JAKARTA - Salah seorang dari tiga terpidana perkara pungutan liar (pungli) dana bantuan untuk rehabilitasi masjid pascagempa Lombok 2018 lalu menyerahkan uang Rp200 juta ke Kejaksaan Negeri (Kejari) Mataram, Nusa Tenggara Barat (NTB).
Kepala Kejari Mataram Yusuf mengatakan, penyerahan uang berasal dari terpidana Silmi melalui pihak keluarga dengan pendampingan penasihat hukum.
"Ya jadi memang benar ada penyerahan uang Rp200 juta dari terpidana Silmi.
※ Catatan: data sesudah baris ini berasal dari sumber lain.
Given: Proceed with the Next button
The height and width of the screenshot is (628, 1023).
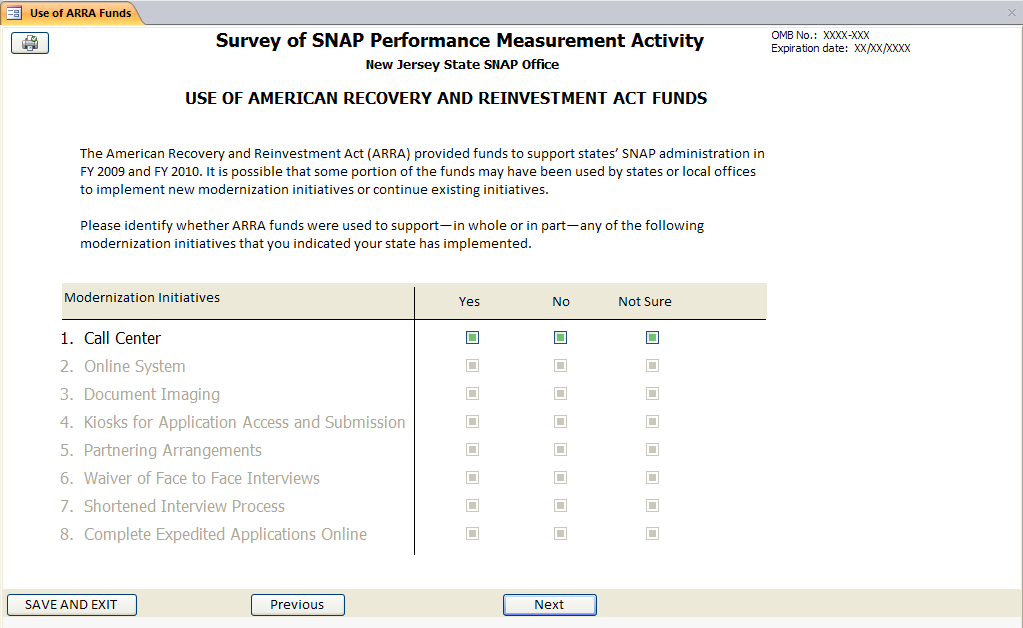Looking at the screenshot, I should (x=549, y=605).
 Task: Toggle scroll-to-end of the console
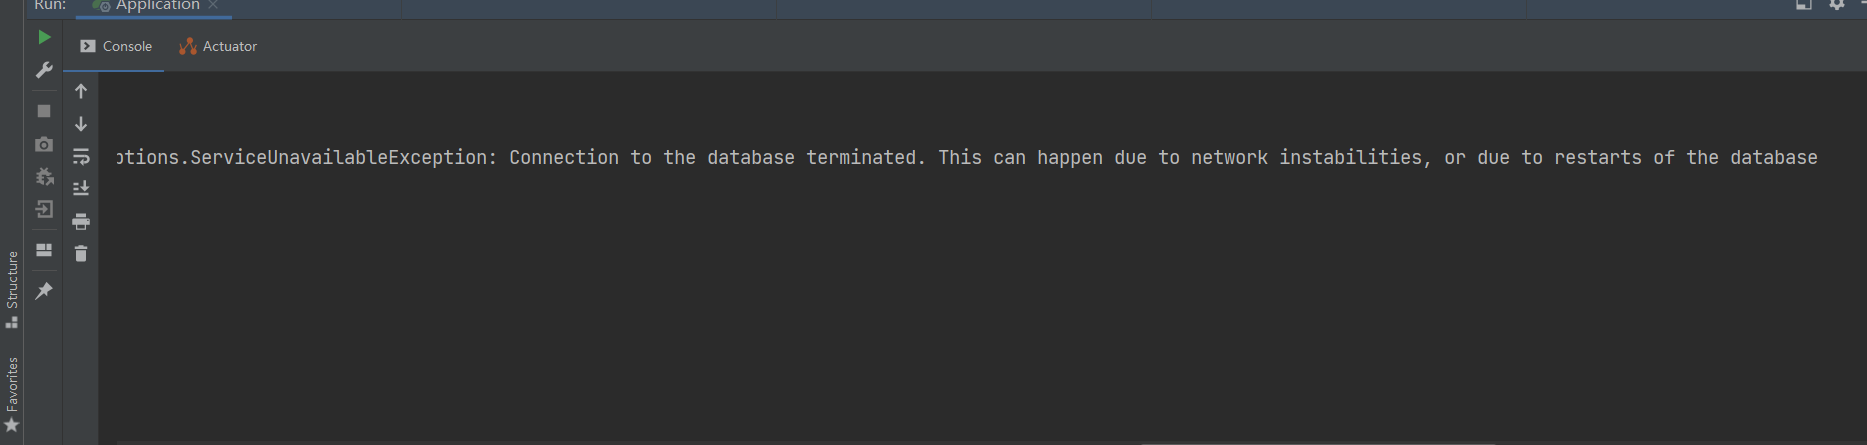pyautogui.click(x=81, y=188)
Uang itu untuk membayar pidana denda sesuai perintah dalam putusan inkrah yang bersangkutan," kata Yusuf di Mataram dilansir Antara, Selasa, 13 April.
Dengan adanya pembayaran pidana denda, jelas Yusuf, terpidana Silmi tidak lagi dibebankan untuk menjalani tambahan kurungan selama enam bulan. Kurungan tersebut sesuai dengan subsider yang ada pada vonis pidana dendanya.
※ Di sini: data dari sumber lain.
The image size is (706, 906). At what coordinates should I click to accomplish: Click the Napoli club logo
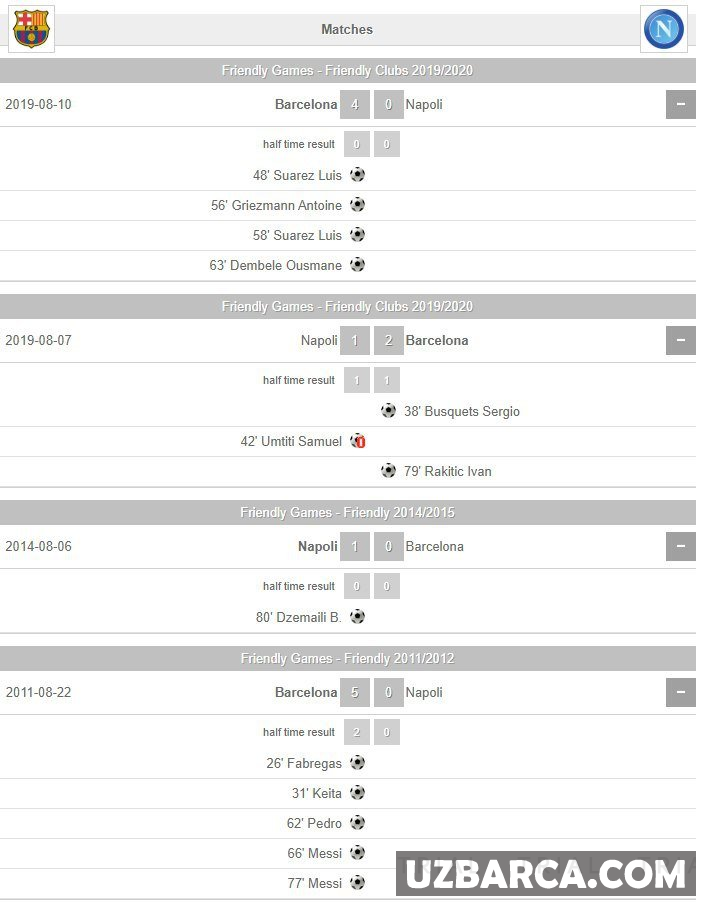point(663,28)
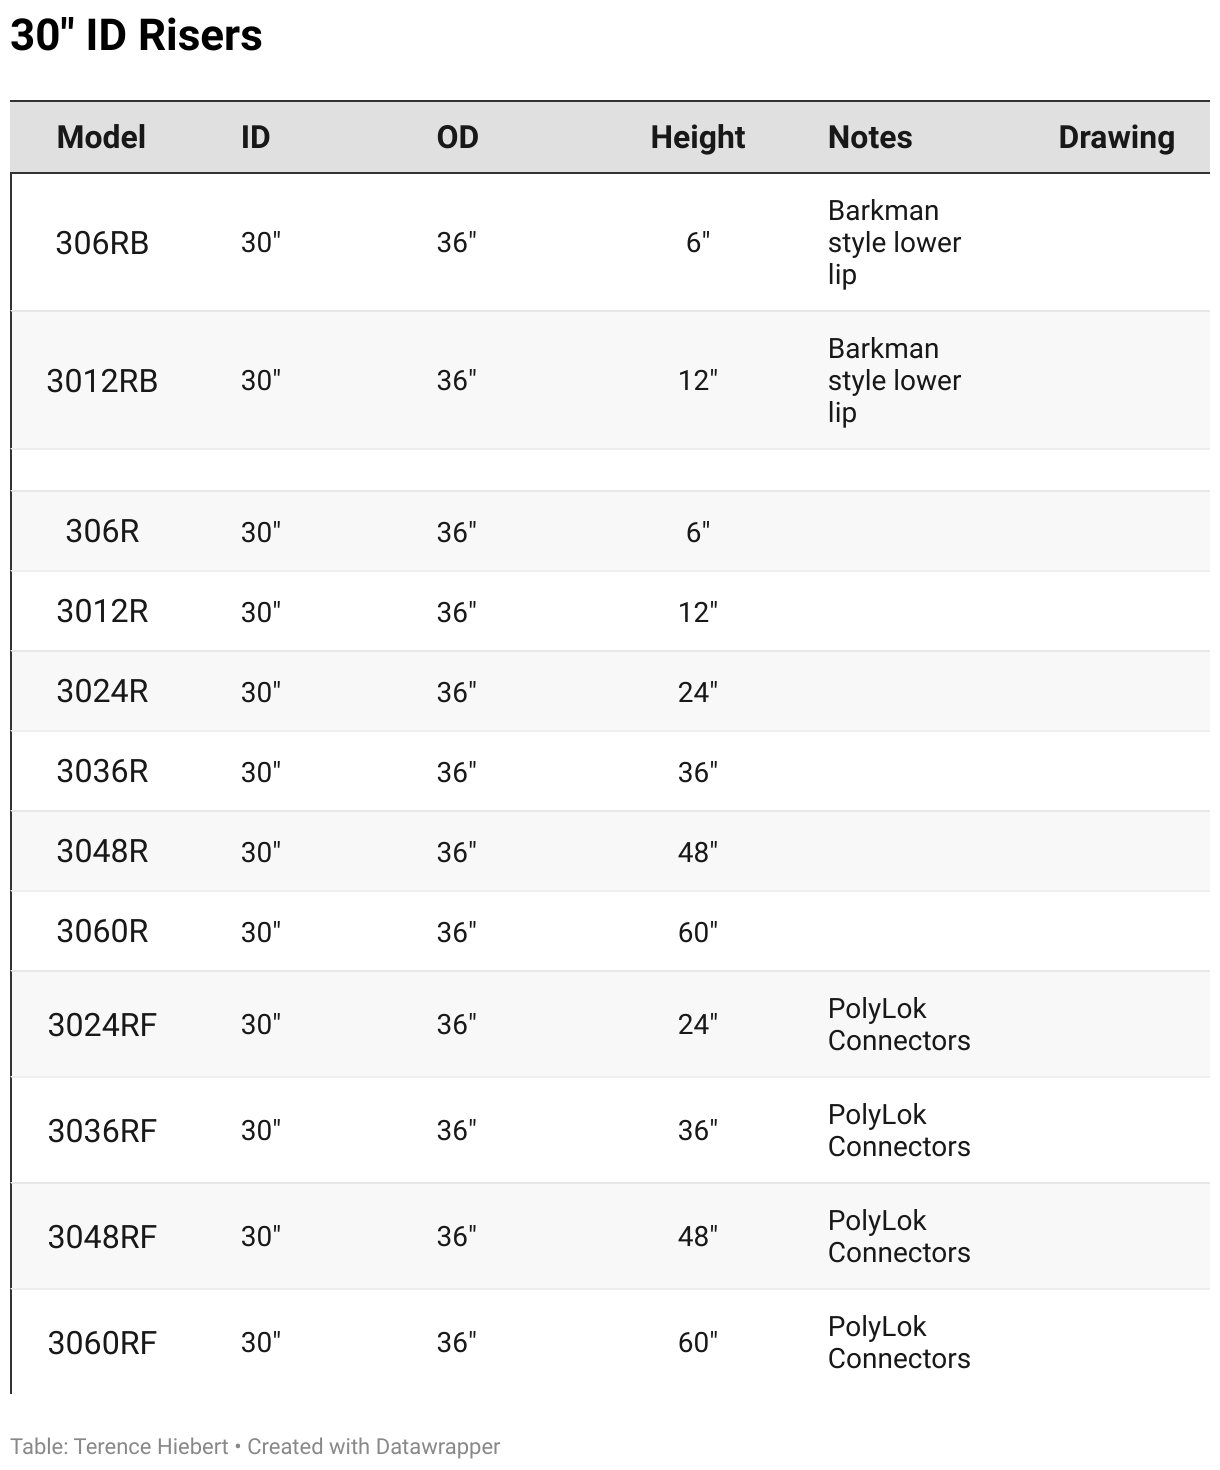Click the ID column header
Viewport: 1220px width, 1470px height.
pyautogui.click(x=255, y=137)
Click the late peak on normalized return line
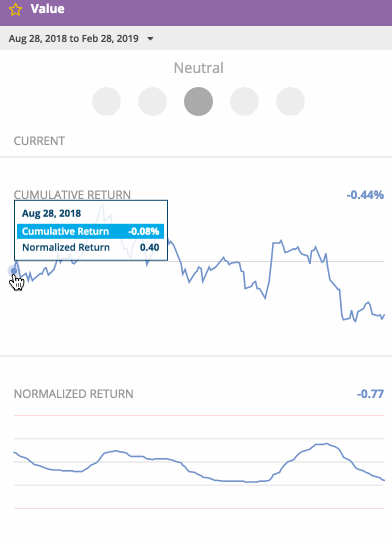 [x=326, y=444]
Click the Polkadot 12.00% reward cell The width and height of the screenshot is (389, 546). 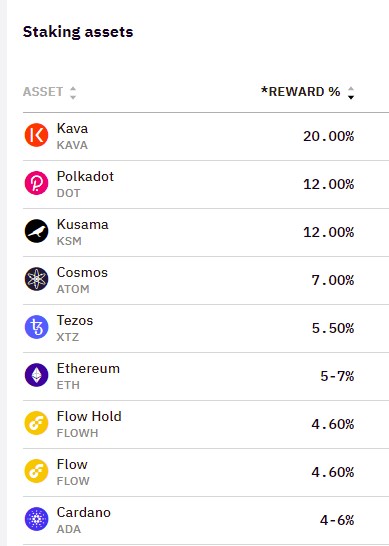click(329, 184)
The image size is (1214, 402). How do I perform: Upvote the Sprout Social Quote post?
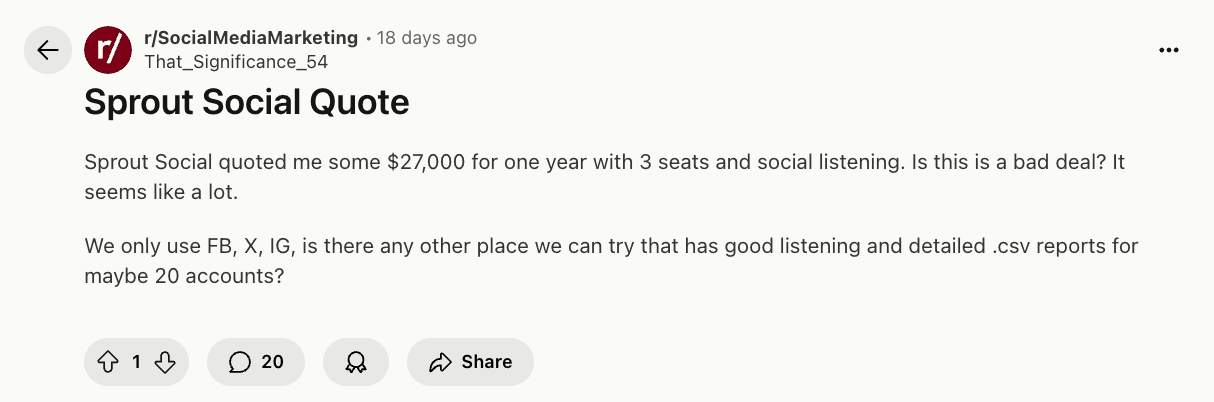coord(108,362)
"Karena denda sudah dibayarkan semuanya, Silmi hanya menjalankan pidana pokoknya saja. Dia tidak lagi dibebankan untuk menjalani subsider," ucapnya.
BACA JUGA:
Terpidana Silmi terseret dalam perkara ini ketika masih menjabat Kasubbag Organisasi dan Tata Laksana (Ortala) dan Kepegawaian Kantor Wilayah Kementerian Agama NTB.
Dalam putusan kasasinya, terpidana Silmi terbukti sebagai otak dari tindakan pungli dana bantuan rehabilitasi masjid pascagempa Lombok di Tahun 2018.
Perannya terbukti memerintahkan Ikbaludin, staf TU Kemenag Lombok Barat dan lalu Basuki Rahman, staf Kantor Urusan Agama (KUA) Gunung Sari, untuk melakukan penarikan ke sejumlah masjid penerima bantuan.
Dengan perintah demikian, Basuki sebagai eksekutor lapangan kemudian terjaring dalam operasi tangkap tangan (OTT) Polresta Mataram. Dia terbukti memotong jatah bantuan hingga persentasenya mencapai 30 persen.
Dari penarikan tersebut, Lalu Basuki memiliki hubungan rantai dengan terpidana Silmi melalui penerimaan setoran yang berasal dari terpidana Ikbaludin. Dalam dua periode penerimaannya, terpidana Silmi terbukti mengantongi uang hasil pungli senilai Rp55 juta.
Karena itu, terpidana Silmi dalam putusan kasasinya yang kini telah berkekuatan hukum tetap dijatuhi pidana hukuman penjara selama empat tahun dan denda Rp200 juta subsider enam bulan kurungan.